As Griever shot toward them, forked tongue lolling and massive claws ready to tear into his enemies, the floor of the throne room rocked, sending everyone to the ground as the twisted Guardian swooped just over their heads, missing them all by only a few feet. The ground broke free of the castle itself, and began levitating up, up, towards the sky and the shaded sun—or was the castle falling away beneath it?

"Oh, shit—!" Zell rolled to his right, barely avoiding an unexpected sweep of the bladed lion’s-tail as Griever passed over him. A sharp cry behind him and a subsequent shout from Irvine alerted him that someone else had not been so lucky. He twisted his neck to look over his shoulder. "Quistis!"

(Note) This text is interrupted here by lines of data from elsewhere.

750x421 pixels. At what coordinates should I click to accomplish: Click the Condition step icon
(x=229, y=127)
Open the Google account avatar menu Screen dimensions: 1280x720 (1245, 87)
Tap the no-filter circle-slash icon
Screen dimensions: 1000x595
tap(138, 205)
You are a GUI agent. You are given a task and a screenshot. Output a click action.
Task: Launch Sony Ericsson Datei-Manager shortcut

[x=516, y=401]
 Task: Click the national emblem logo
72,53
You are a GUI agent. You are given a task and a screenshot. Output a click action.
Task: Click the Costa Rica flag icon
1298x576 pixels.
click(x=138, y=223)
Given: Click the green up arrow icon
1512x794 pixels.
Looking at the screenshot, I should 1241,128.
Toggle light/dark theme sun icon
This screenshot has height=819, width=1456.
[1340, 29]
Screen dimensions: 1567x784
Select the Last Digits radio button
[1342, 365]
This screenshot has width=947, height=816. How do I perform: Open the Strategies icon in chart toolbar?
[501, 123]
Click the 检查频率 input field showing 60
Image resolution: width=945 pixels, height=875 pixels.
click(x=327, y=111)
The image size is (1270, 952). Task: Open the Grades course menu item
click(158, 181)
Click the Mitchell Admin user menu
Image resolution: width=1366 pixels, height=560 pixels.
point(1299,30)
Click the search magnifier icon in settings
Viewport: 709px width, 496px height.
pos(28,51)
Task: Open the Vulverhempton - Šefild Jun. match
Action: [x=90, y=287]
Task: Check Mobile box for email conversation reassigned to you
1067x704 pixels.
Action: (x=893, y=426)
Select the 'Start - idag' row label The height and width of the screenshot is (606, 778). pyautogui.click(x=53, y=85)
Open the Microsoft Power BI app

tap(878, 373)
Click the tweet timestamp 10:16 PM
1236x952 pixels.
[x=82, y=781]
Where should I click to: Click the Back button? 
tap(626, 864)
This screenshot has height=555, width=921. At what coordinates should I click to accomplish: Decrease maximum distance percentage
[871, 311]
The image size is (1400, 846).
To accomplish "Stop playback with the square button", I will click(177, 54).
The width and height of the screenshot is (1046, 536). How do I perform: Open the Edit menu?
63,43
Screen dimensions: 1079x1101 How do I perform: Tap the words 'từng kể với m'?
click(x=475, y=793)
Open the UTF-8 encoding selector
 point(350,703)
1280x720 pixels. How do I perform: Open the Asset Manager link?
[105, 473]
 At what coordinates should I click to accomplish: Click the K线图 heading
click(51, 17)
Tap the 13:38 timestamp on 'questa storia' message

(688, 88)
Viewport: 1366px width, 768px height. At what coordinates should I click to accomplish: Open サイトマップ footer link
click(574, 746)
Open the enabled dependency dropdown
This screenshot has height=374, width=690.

Quistis was painfully picking herself up, with Irvine’s help. She was holding her side, which had taken the edge of Griever’s tail. It had only grazed her, but the cut looked bad enough that if it went untreated, she would not survive for too long.

Rinoa watched as Quistis warded away any help, insisting that she use her own healing magic and that she would be fine in a moment or two. Watching Griever twist in the air and start back toward them for another pass, Rinoa knew they may not have a moment or two to spare. Closing her eyes, she wearily re-erected the barrier that had fallen under Ultimecia’s assault, having rested enough to do so. Simultaneously, she beseeched a soul that had no way of answering her. Squall, you created him, you can change him! Help us! I believe in what you said. I believe you’re still here! I’m not giving up, I understand what you were trying to tell me. That death isn’t the same thing here… just because you die doesn’t mean you’re gone…not if someone still believes in you.

She looked up just in time to see Griever descend upon her.



Leviathan whistled in alarm when three of his fellow Guardians dropped back from the small mass trekking through the spirit plane, toward the desperate calls of those they had pledged to protect. {What are you doing!} The watery blue serpent hissed in rebuke as Quetzalcoatlus, Diablos and Cerberus lagged behind the others. The three seemed on the verge of turning back. {We haven’t the time to rest!}

Diablos hovered in place as the parade of Guardian Forces passed around them, his blood-black wings wavering in an almost feeble manner. "I…cannot go on," he announced darkly, with little if any emotion in his heartless voice. "He whom I protect…is now dead."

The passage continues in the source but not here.